### THE INPUT ###

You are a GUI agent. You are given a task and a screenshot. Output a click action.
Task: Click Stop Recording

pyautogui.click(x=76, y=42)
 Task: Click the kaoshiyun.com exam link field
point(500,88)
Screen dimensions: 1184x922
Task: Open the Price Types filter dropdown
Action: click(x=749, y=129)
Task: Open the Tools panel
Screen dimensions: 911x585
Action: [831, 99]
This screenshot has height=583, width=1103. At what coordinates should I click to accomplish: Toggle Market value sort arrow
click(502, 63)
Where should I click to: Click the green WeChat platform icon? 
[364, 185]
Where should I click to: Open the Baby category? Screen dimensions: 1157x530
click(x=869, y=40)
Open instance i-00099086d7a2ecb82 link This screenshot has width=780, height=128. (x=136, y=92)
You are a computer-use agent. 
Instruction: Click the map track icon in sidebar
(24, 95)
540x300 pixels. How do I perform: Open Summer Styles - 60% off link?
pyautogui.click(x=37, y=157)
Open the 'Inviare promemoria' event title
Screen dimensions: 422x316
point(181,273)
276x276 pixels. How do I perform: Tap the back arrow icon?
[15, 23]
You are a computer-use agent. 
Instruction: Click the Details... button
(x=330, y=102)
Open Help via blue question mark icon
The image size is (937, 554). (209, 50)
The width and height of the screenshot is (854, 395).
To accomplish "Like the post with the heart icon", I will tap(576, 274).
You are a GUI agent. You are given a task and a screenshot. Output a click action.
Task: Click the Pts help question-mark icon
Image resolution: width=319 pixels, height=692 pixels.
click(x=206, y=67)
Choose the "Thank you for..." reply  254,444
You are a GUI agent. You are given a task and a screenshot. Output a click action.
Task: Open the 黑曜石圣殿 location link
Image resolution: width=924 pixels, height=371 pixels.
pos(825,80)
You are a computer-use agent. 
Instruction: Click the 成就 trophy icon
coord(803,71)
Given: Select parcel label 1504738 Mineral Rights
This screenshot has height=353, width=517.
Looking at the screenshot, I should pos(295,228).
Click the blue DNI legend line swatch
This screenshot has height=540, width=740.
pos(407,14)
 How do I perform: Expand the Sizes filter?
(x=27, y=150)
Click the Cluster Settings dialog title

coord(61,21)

###

▶ [INSTRUCTIONS FOR THE TASK]: Set down exactly, and only, the lines from the one containing "Task: Open the 黑曜石圣殿 location link" to the final line of the data.

▶ [EXERCISE RESPONSE]:
Task: Open the 黑曜石圣殿 location link
Image resolution: width=924 pixels, height=371 pixels.
pos(825,80)
You are a computer-use agent. 
Instruction: Click the 成就 trophy icon
coord(803,71)
Given: Select parcel label 1504738 Mineral Rights
This screenshot has height=353, width=517.
Looking at the screenshot, I should pos(295,228).
Click the blue DNI legend line swatch
This screenshot has height=540, width=740.
pos(407,14)
 How do I perform: Expand the Sizes filter?
(x=27, y=150)
Click the Cluster Settings dialog title

coord(61,21)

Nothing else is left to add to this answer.